When we get ready for a fun night with friends, we usually have a checklist of things to do before we leave the house. Not often enough does that checklist include a designated driver or a plan for a safe ride home if we are drinking. However, we usually do make sure we look and smell our best, including our teeth. This may get a little fresh, but we are here to expose another weird DUI myth: toothpaste and a positive breathalyzer test.
Much like the intoxicated milk theory, this blood alcohol concentration (BAC) myth is filled with assumptions and just plain bad information. Toothpaste will not be a factor in any drunk driving arrest or conviction. The weird DUI truth is that while there is sorbitol, or sugar alcohol, in many brands of toothpaste… sugar alcohol is not the substance that breathalyzers (or ignition interlock devices) detect. The stunner in this is that sugar alcohol is not even alcohol.
On top of that, even if sugar alcohol was detectable by a breathalyzer or ignition interlock device, you would have to have a lot of toothpaste in your mouth to register a BAC high enough to be illegal… or concerning. Intoxicated people drink a lot of alcohol, they do not binge brush their teeth. True story.
Would your dentist approve of your weird DUI?

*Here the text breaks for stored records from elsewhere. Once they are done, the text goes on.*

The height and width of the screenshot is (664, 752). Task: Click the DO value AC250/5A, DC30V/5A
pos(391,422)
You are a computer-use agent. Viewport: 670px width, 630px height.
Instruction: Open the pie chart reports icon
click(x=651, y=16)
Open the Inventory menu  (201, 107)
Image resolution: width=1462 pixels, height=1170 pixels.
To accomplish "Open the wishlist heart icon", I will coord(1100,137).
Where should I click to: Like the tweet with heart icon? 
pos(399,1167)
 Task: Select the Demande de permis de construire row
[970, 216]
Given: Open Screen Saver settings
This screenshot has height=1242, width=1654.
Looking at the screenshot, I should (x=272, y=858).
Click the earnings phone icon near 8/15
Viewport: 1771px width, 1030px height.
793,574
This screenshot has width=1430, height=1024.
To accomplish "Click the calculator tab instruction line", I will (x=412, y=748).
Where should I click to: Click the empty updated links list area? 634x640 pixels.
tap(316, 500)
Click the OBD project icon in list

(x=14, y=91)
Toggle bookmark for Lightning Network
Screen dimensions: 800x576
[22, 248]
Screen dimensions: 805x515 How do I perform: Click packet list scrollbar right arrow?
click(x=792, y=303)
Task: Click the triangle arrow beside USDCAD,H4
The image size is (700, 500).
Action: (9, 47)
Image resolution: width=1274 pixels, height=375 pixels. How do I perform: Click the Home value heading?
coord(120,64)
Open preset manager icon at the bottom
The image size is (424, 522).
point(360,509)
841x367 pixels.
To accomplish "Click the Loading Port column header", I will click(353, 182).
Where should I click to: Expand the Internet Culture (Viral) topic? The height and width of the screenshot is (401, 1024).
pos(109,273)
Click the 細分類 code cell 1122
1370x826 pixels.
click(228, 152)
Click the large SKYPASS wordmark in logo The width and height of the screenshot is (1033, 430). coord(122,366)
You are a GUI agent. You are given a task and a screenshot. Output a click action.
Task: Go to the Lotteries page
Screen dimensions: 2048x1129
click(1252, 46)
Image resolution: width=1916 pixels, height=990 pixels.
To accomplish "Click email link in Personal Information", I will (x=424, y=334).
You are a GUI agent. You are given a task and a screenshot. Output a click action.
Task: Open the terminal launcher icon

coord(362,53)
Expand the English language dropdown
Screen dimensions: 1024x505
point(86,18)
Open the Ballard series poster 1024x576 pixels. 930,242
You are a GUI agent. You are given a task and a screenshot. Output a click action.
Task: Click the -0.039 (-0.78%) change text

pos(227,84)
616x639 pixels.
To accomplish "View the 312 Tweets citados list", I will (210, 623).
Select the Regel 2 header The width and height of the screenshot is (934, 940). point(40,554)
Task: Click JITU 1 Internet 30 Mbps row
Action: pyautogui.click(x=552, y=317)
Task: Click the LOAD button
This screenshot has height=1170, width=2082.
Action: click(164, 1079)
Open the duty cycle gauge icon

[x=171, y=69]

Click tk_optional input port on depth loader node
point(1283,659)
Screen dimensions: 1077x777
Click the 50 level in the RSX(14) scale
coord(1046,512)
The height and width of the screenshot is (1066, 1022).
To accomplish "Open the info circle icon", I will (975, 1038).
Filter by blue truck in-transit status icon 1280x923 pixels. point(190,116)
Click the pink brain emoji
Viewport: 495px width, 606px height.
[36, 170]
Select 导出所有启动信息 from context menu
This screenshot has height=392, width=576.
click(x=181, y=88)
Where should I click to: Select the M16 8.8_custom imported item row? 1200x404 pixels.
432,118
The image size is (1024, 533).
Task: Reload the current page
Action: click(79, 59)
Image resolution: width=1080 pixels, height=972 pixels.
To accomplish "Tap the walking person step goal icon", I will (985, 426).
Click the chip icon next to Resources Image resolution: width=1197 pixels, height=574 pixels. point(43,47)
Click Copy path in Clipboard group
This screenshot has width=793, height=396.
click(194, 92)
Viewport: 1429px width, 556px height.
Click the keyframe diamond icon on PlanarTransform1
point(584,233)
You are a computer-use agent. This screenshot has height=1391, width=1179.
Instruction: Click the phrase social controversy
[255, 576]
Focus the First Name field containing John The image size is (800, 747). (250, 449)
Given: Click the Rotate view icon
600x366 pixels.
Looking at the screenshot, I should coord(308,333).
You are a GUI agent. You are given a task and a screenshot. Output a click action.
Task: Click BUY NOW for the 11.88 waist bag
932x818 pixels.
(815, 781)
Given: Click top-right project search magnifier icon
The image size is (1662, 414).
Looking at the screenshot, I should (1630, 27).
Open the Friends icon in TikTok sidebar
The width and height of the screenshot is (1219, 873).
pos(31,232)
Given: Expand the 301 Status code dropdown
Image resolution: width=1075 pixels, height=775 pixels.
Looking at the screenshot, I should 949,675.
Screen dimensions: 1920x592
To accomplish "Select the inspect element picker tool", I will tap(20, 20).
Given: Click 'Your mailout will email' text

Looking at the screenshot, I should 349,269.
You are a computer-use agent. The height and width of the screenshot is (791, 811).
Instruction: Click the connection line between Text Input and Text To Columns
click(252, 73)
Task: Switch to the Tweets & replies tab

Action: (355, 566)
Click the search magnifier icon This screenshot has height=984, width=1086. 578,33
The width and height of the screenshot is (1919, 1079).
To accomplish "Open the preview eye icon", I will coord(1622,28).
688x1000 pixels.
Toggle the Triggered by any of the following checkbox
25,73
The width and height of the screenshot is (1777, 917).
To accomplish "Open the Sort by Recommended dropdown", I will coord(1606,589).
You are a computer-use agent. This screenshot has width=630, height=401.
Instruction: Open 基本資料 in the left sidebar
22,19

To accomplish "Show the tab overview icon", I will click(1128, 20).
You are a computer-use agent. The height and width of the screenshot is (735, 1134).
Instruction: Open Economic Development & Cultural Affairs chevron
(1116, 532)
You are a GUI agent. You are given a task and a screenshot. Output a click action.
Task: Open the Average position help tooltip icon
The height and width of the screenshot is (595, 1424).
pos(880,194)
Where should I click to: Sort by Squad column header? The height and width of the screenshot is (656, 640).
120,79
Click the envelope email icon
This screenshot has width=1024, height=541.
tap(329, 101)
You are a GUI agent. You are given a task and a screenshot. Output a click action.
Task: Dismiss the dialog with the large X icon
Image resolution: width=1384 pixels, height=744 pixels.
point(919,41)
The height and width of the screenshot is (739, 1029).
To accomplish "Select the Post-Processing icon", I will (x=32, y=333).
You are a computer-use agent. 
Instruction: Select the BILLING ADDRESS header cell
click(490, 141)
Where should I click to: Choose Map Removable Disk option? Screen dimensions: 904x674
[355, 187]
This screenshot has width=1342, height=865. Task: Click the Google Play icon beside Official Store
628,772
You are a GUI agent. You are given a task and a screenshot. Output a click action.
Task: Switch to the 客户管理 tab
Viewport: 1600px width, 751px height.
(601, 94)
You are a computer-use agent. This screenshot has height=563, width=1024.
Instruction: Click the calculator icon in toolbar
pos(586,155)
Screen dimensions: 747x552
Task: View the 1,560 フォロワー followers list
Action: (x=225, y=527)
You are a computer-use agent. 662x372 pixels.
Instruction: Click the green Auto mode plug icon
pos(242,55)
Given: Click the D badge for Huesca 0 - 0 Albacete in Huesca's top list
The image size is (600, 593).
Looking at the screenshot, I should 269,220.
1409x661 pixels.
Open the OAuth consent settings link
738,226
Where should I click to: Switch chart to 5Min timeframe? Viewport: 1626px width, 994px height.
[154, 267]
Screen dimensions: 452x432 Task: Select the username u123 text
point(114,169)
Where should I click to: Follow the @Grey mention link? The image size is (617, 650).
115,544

Toothpaste has two things in common with some mouthwashes, or those products that actually have a shot at a false BAC reading: mint flavor and oral hygiene. Mint will not set off a breathalyzer, however. The alcohol in some mouthwashes will. That is why one of the big tips for those with an ignition interlock device is to make sure they swish out any mouthwash before submitting a breath sample. The trace amount of alcohol left behind by mouthwash can trigger a false positive reading on an interlock, but that is also at a much lower level than the legal limit for a DUI.